IMO a version using draw and rebcode would be nice.
Romano:
5-Nov-2005
BrianH: my argument is: 


case 1) given a block of absolute jump [ 15 36 40 46] and 2 statement 
added at line 37 i can adjust the block easy,


case2 ) given a block of relative jump [-10 -5 15 30] and 2 statement 
added at line 37 i must know also the starting  jump position,  calc 
the new position of jump after the addition of code, calc (directly 
or indirectly) the absolute adresses of jumps ,  make the same work 
for case 1, and transform back jumps in relatives ones. A lot of 
work and a more information needed.
BrianH:
5-Nov-2005
But given your cases here, keep in mind that the only instruction 
now that takes a block of offsets is BRAB. As I have said above, 
BRAB with relative jumps means that it is only practical to use an 
offset block from a single branch statement. Branching to a block 
referenced by a word is only practical for rather obscure circumatances 
(for instance a multistate machine). So for most code using brab 
the offset block will be placed right there in the statement., so 
you will definitely know the starting position. But your second case 
is a little off, because with relative jumps, you don't need to know 
the absolute position of anything.


Assuming a branch offset block like the one in your second case, 
the relevant section of the code block you are using starts with 
the beginning position of the first target statement and ends with 
the beginning position of the last target statement. Branch offsets 
are calculated relative to the end of the branch statement, a position 
we will call the source. With relative jumps, you don't have to take 
into account the absolute position of the end of the branch statement, 
you just need to count the positions between the source source and 
the target. You don't need to know that any added instructions are 
on line 37 (a meaningless concept in rebcode because lines are ignored), 
you only need to tell whether the added instructions are in between 
the source and the target, and then increase the offsets on that 
side of the branch accordingly.


For most branches you will probably be better off with labels and 
let the assembler do the work.
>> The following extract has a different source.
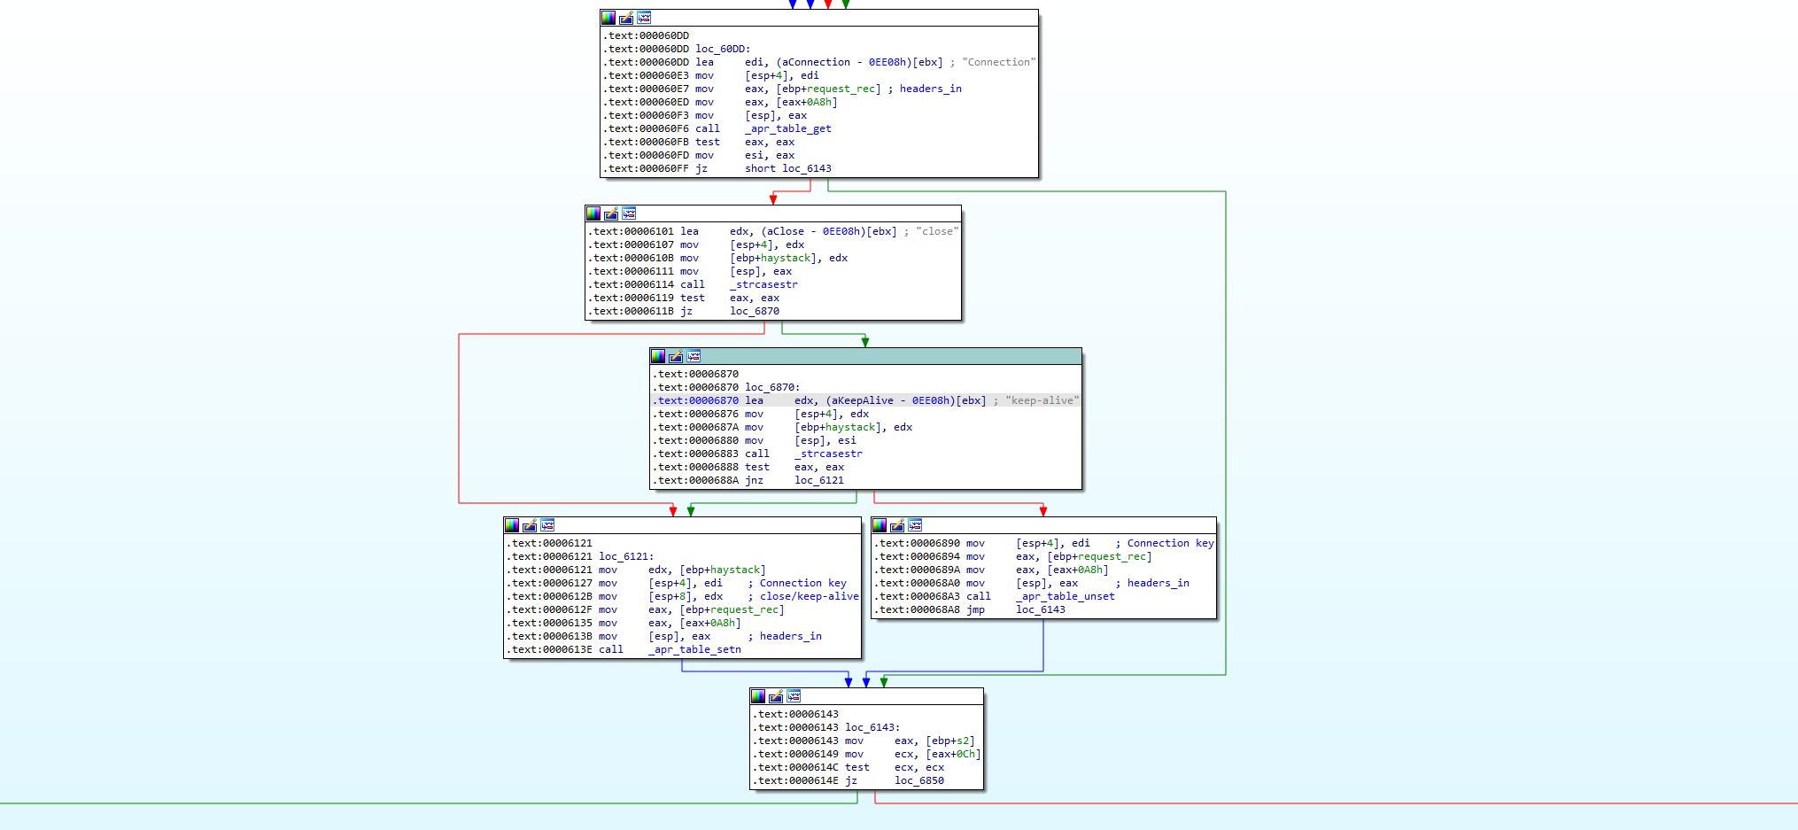Open the node color picker on the loc_60DD block
Viewport: 1798px width, 830px height.
click(608, 17)
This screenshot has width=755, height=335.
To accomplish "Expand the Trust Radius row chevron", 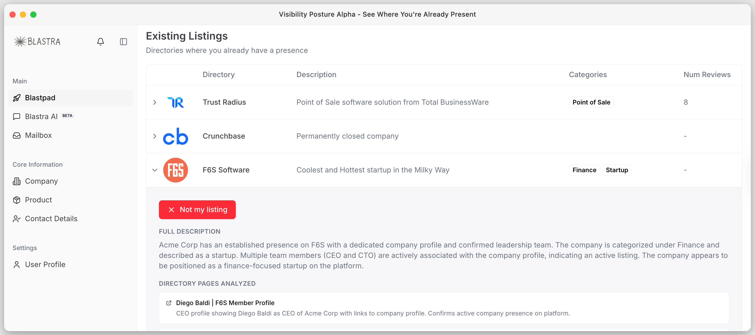I will (155, 102).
But for code snippets, what I often 
do is just do the intiial writing with labels, put the code in a 
rebcode block and let the assembler do the offset calculations. Then 
I copy the fixed up code, remove any label statements and adjust 
affected offsets by two for every removed label statement. Let the 
assembler do most of the work.
BrianH:
5-Nov-2005
(sorry, that could have used a little more proofreading)
Romano:
6-Nov-2005
Brianh: tell me how to adjust the brab block [-10 -5 15 30] knowing 
that the statement "add a 1" has been added at index 37 (you do no 
like "line") in the same block in which brab appears. You do not 
know the absolute position of the brab block.
BrianH:
6-Nov-2005
Is the index 37 position relative to the beginning of the entire 
code block that contains the brab statement, or relative to the statement 
targeted by the -10 offset in your brab offset block? The "affected 
area" of your brab statement is the 40 instructions beginning with 
the one pointed to by the -10 and ending with that pointed to by 
the 30. This is also referred to as a "basic block". When your branches 
are relative, this area is the one that you should be concerned with. 
If you are counting your insertion index relative to the affected 
area then the only offset affected by the insertion would be the 
30, which would need to be changed to 33.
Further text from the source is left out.